Neuer Bereich für Materialforschung im IPP

Höchstbelastbare Materialien für die Energietechnik / Berufung Professor Harald Bolt

11. Februar 1999
Für die Weiterentwicklung und Untersuchung von Materialien für Fusionsanlagen wurde im Max-Planck-Institut für Plasmaphysik (IPP) in Garching ein neuer Bereich "Materialforschung" gegründet. Als Leiter des Bereichs und Wissenschaftliches Mitglied wurde Professor Dr. Harald Bolt an das IPP berufen. Damit wird der Tatsache Rechnung getragen, daß mit den großen Fortschritten der Fusionsforschung die Entwicklung von speziellen und hochbelastbaren Baumaterialien zunehmend wichtig wird.

Ziel der Fusionsforschung ist es, ein Kraftwerk zu entwickeln, das - ähnlich wie die Sonne - Energie aus der Verschmelzung von Atomkernen gewinnt. Dazu wird ein dünnes Wasserstoffplasma in Magnetfeldern wärmeisolierend eingeschlossen und auf über 100 Millionen Grad aufgeheizt. Die Wechselwirkung zwischen dem heißen Plasma und den umgebenden Wänden des Plasmagefäßes verlangt dabei besondere Aufmerksamkeit. Denn selbst der vergleichsweise "kalte" Plasmarand kann die plasmabegrenzenden Bauteile noch erheblich belasten: Dabei wird die Wand der Plasmakammer beschädigt und das Plasma unerwünscht verunreinigt. Für besonders belastete Stellen der Gefäßwand werden also Materialien gesucht, die hohe Wärmeflüsse - etwa 1 Kilowatt pro Quadratzentimeter - aushalten, durch aufprallende Plasmateilchen nicht übermäßig erodiert werden und während des Betriebs nur wenig Gas aufnehmen. Für heutige Fusionsanlagen wie ASDEX Upgrade oder Wendelstein im IPP oder das europäische Gemeinschaftsexperiment JET (Joint European Torus) in Culham/Großbritannien wurden hierfür bereits - in Zusammenarbeit mit der Industrie - spezielle Wandverkleidungen entwickelt. Zum Beispiel besitzt kohlefaserverstärkter Kohlenstoff, wie er zunächst für die Luft- und Raumfahrttechnik hergestellt wurde, die nötige Hitzebeständigkeit und Wärmeleittähigkeit. Auch spezielle Beschichtungen können die Widerstandsfähigkeit erheblich erhöhen.

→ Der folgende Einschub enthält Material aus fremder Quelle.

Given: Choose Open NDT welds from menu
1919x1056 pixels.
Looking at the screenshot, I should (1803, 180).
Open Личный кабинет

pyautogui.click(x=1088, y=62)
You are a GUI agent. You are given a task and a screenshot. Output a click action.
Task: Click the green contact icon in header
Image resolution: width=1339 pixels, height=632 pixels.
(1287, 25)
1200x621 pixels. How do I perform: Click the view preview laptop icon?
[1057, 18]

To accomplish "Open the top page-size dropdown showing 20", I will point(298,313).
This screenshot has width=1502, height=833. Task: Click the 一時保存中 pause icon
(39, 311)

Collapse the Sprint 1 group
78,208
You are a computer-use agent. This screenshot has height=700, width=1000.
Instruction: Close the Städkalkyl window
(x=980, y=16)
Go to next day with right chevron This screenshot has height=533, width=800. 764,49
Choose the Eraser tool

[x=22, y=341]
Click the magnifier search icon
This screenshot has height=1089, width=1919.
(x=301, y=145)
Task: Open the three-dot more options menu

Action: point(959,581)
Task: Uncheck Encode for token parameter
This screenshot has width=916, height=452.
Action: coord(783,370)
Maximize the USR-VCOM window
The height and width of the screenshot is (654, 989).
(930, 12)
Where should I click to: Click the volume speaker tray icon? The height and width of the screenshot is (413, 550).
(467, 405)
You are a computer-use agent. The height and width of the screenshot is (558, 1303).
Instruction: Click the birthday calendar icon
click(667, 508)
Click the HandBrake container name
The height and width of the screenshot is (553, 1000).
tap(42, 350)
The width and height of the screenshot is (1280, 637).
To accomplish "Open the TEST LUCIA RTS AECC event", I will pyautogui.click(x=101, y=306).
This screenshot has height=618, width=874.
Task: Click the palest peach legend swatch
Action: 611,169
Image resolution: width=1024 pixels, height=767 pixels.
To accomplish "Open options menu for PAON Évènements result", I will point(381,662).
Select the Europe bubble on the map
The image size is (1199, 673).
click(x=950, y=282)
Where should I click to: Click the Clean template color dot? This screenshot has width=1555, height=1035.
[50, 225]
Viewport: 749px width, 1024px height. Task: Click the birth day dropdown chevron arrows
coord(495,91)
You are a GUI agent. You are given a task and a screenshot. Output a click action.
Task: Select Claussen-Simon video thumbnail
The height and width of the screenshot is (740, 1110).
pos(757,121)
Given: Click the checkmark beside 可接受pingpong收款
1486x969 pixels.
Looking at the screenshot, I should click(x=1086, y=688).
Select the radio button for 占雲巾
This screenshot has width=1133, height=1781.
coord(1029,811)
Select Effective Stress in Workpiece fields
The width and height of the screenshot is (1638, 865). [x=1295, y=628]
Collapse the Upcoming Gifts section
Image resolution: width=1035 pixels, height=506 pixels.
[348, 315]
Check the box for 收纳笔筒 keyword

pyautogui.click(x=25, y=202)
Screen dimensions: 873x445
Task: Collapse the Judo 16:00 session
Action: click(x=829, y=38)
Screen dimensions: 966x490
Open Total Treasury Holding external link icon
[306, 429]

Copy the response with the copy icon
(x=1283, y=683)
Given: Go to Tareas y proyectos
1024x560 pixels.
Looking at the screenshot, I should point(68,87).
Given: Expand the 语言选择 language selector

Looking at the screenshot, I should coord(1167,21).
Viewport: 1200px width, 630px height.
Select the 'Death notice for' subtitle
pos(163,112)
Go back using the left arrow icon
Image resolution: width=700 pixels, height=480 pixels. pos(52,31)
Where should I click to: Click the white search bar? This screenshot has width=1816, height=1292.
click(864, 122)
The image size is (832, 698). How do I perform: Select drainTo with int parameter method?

Zur Zusammenfassung und Weiterführung dieser Arbeiten wurde im IPP nun der Bereich "Materialforschung" gegründet. Unter der Leitung des neu als Wissenschaftliches Mitglied an das IPP berufenen Materialforschers Prof. Dr. Harald Bolt wird sich der Bereich mit der Herstellung neuer Materialien und ihrer Untersuchung unter Plasmabelastung befassen. Über die Anwendung in heutigen Anlagen hinausgreifend, wird der Bereich auch zur Weiterentwicklung von Materialien beitragen, die für den Bau eines Fusionskraftwerks mit thermonuklear brennendem und energielieferndem Plasma geeignet sind. Aufgrund ihrer Zusammensetzung sollen diese Materialien eine möglichst niedrige Aktivierung durch die bei der Fusion entstehenden Neutronen aufweisen, die schnell abklingt und eine einfache Wiederverwendung oder Entsorgung ermöglicht.

Prof. Dr.-Ing. Dr.-Eng. Harald Bolt wurde 1960 in Köln geboren. Nach dem Studium des Maschinenbaus an der RWTH Aachen und einem mehrjährigen Forschungsaufenthalt in Japan promovierte er 1988 an der RWTH über das Verhalten von Fusionswerkstoffen unter wärmeschockartiger Oberflächenbelastung. Ab 1988 war er als wissenschaftlicher Mitarbeiter des Forschungszentrums Jülich im dortigen Institut für Werkstoffe der Energietechnik tätig. Für Forschungsarbeiten nach Japan beurlaubt, promovierte er an der Ingenieursfakultät der Universität von Nagoya zwei Jahre später zum zweiten Mal, ebenfalls über ein materialwissenschaftliches Thema, und ging anschließend als Associate Professor an die Universität Tokio. 1992 kehrte er an das Forschungszentrum Jülich zurück und gründete dort die Arbeitsgruppe Plasma-Werkstoff-Wechselwirkung. Vom 1995 bis 1998 war er zudem Professor an der Bergischen Universität und Gesamthochschule Wuppertal mit dem Lehr- und Forschungsgebiet "Plasmatechnologie". Seit Januar ist er nun Wissenschaftliches Mitglied des IPP und Leiter des neuen Bereichs "Materialforschung".